* BEGIN *

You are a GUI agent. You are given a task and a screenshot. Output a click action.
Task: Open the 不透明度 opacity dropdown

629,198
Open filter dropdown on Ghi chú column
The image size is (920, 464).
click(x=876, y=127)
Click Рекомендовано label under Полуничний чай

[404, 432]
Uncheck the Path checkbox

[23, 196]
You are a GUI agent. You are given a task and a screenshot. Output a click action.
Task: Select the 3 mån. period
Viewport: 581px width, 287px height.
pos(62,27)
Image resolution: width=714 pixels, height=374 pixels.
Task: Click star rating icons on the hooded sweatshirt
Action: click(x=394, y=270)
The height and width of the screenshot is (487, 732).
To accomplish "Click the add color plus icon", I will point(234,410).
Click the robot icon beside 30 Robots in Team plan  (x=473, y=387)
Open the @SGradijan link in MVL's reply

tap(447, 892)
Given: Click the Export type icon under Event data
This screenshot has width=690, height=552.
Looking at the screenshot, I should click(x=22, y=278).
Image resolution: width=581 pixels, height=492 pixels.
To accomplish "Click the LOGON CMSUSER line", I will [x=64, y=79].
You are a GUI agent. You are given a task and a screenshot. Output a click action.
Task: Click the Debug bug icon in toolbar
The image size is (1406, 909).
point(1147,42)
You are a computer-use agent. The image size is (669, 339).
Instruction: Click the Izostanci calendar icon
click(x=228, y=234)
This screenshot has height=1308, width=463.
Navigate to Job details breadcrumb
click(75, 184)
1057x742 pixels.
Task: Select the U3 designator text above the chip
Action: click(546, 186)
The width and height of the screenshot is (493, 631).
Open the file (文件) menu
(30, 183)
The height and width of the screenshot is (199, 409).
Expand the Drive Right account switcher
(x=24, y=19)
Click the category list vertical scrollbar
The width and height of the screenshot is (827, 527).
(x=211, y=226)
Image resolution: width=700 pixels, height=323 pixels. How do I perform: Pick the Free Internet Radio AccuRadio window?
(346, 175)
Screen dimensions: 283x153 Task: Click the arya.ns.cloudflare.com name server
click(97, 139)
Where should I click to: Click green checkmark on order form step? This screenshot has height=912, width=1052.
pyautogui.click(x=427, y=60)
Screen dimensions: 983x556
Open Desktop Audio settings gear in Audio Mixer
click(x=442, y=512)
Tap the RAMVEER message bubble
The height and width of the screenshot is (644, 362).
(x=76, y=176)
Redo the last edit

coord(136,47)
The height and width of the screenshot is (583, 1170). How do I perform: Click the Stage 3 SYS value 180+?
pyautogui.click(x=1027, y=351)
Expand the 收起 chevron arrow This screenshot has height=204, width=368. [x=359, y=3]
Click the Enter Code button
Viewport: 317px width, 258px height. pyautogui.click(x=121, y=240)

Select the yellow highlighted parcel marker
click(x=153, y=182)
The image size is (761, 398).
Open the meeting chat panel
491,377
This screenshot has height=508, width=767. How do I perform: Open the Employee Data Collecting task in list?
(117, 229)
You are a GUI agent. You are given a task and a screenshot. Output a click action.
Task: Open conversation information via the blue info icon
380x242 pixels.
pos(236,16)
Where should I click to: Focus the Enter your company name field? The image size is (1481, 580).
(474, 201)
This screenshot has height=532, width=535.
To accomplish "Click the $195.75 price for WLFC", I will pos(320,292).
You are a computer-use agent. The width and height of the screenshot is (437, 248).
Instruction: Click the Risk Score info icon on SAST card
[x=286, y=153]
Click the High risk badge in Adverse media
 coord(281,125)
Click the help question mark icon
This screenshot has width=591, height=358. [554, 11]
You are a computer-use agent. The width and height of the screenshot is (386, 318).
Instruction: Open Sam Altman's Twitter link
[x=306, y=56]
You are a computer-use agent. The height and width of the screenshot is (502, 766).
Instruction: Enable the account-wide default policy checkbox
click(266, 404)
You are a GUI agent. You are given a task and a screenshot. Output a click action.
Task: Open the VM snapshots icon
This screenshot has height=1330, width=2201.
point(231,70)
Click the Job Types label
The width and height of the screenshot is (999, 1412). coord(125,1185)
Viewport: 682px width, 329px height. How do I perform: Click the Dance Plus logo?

* END *

:: Set exercise ::
How many lines in the records above contain the word "name"? Reply with only the count.

:: Response below ::
2